My dad's father's day advice: "Eat well, get some exercise, live below your means. You'll eliminate 90% of the problems people fall into."— Morgan Housel (@morganhousel) June 18, 2017
Simple and to the point. Great advice that resonates strongly in my middle-agedness! This got me to thinking about fatherly advice in my family. Here's what came to mind.
Generally, I am happier saving a dollar and not spending it. In turn, my dad taught me that it's better to spend time wisely investing your money rather than saving it. This means maintaining a long-term approach, investing in quality, and realizing the power of compounding. He also taught me the importance of "To Win Is Not To Lose." Stated in sport terminology, this equates to "the best defense is a good offense." This is all about where we are focusing and allocating time, our most precious and finite resource. Further, the fruits of investing your money wisely allows you to achieve even bigger things by supporting your family, community, and causes that are important to you.
My Paternal Grandfather
The day I left for college, my grandparents sent me off with big hugs. My grandfather also gave me this advice, "Which classes you will take and what you do in life, always do what you enjoy." This has stuck with me. Sure, there are things in life that do not come easily that require working through to overcome. However, nurturing and maintaining the passion it takes to succeed sure comes easier when you enjoy what you do.
My Maternal Grandfather
I have fond childhood memories of visiting my grandparents in Bermuda. It was on those trips that my grandfather would play "monster," one-time, placing a lamp shade over his head and chasing my brother and me all over the house. Another time, he thought it would be funny to go outside to trigger the circuit breaker while I was inside watching the Super Friends. I really got mad at that one. What my grandfather taught me was the importance of not taking life or yourself too seriously. Having a good sense of humor makes life better for you and those around you.
A Bonus Thought
While my family clearly shapes me, I am always trying to learn from external sources too. Last week, I was listening to Jonny Nastor's Hack The Entrepreneur. Joe Pulizzi, founder of Content Marketing World, says the one thing that he does that's been the biggest contributor to his successes is setting clear goals. He has developed a habit of writing down all of his goals, three to four, in six categories that include financial, family, spiritual, mental, philanthropic, and physical.
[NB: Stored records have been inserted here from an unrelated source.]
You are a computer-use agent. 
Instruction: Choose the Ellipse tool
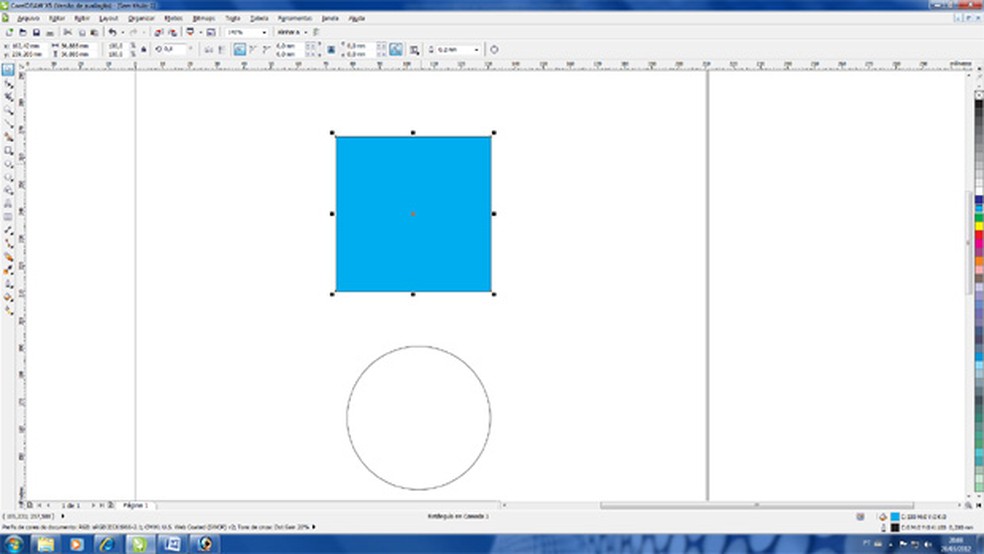[x=9, y=163]
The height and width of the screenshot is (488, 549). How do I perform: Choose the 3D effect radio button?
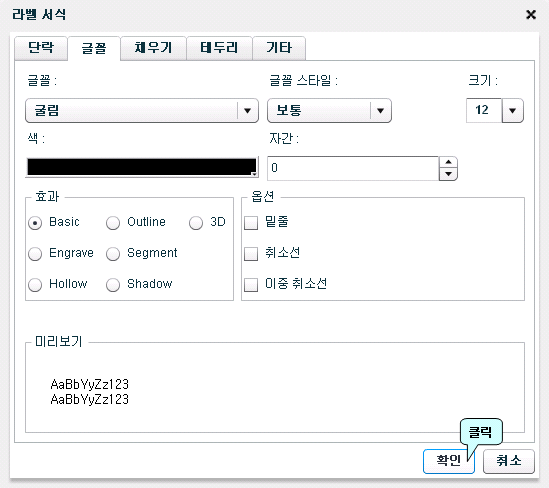click(x=196, y=223)
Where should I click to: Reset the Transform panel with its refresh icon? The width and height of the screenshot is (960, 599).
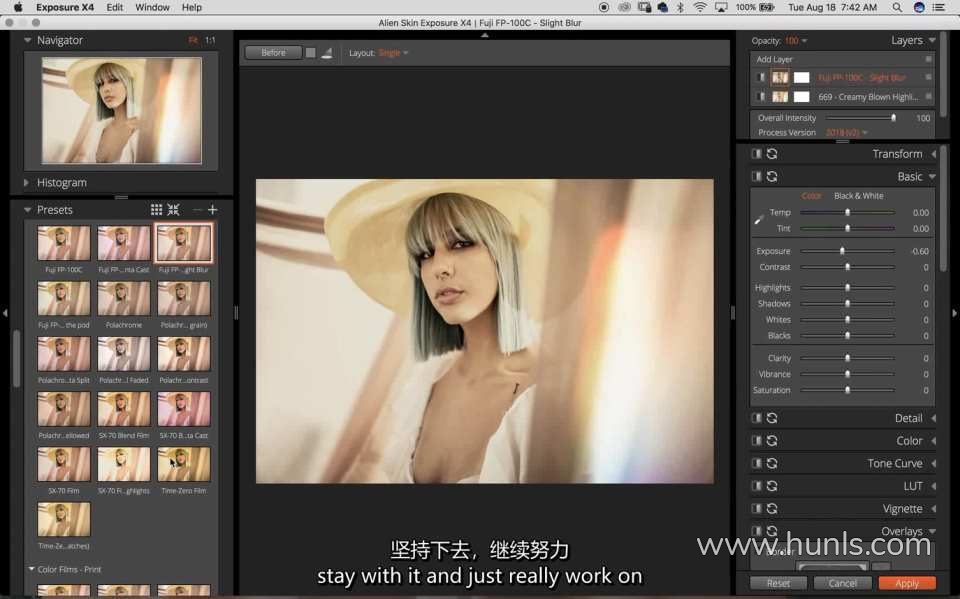(771, 154)
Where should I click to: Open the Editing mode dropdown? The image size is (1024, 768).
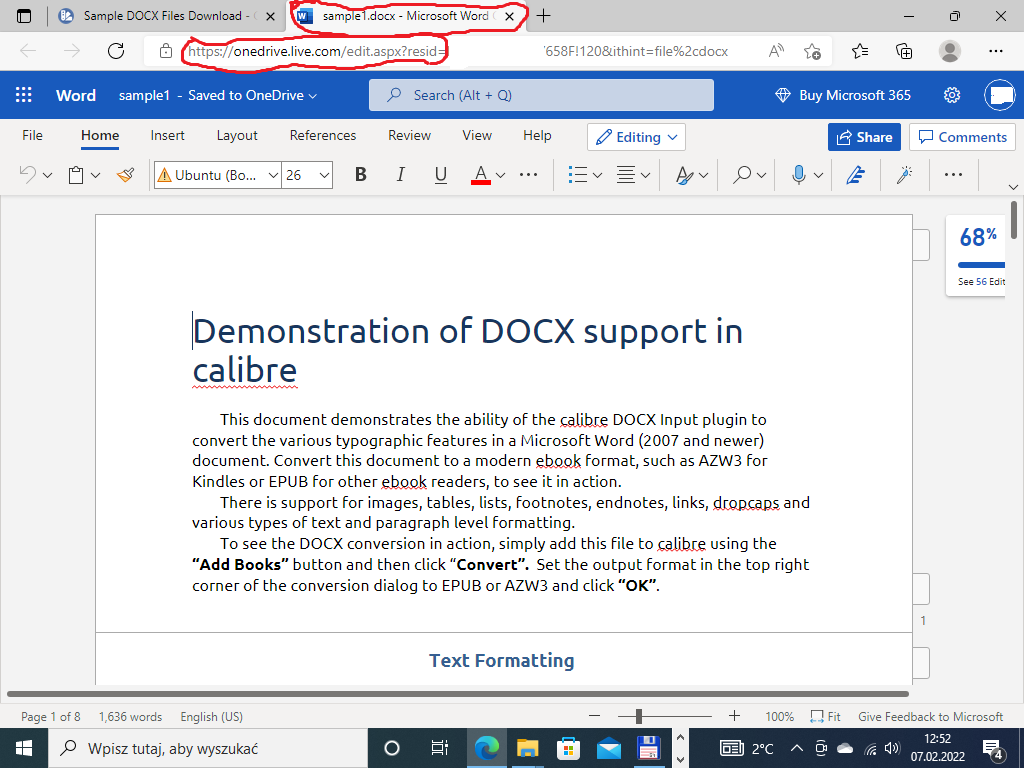tap(636, 137)
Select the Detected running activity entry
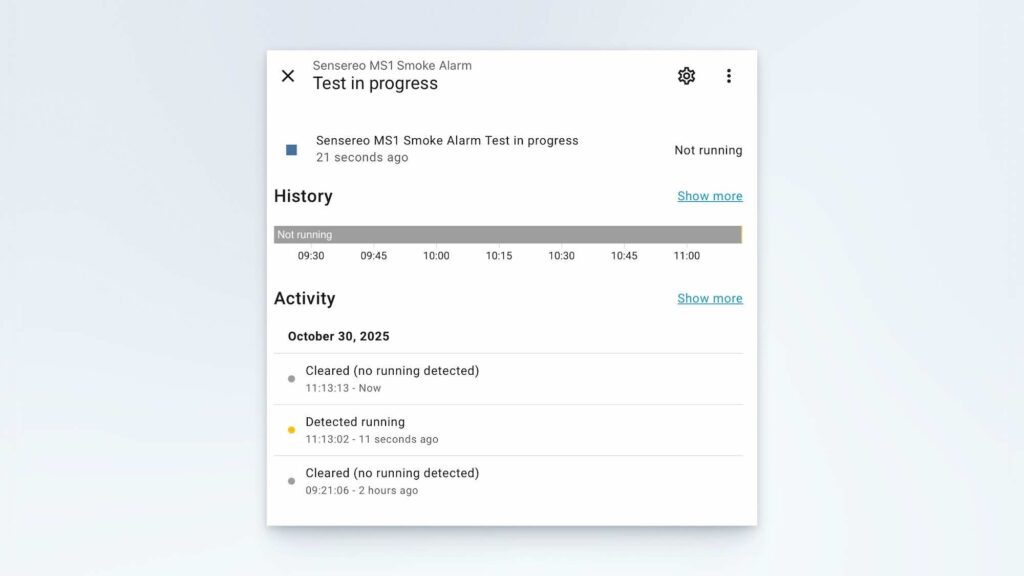This screenshot has height=576, width=1024. pyautogui.click(x=355, y=422)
He says reviewing these goals daily sets the right course every morning. Here is one of his family goals.
I have healthy children who believe they can accomplish anything. My goal as a father, right now, is to teach my kids optimism. I've been all about this optimistic way to look at things. And I believe that if they are optimistic, they will be able to accomplish anything no matter what negative things come their way.
Love it. One of my goals is to instill all of these great ideas to my three children. Hope you had a great Father's Day!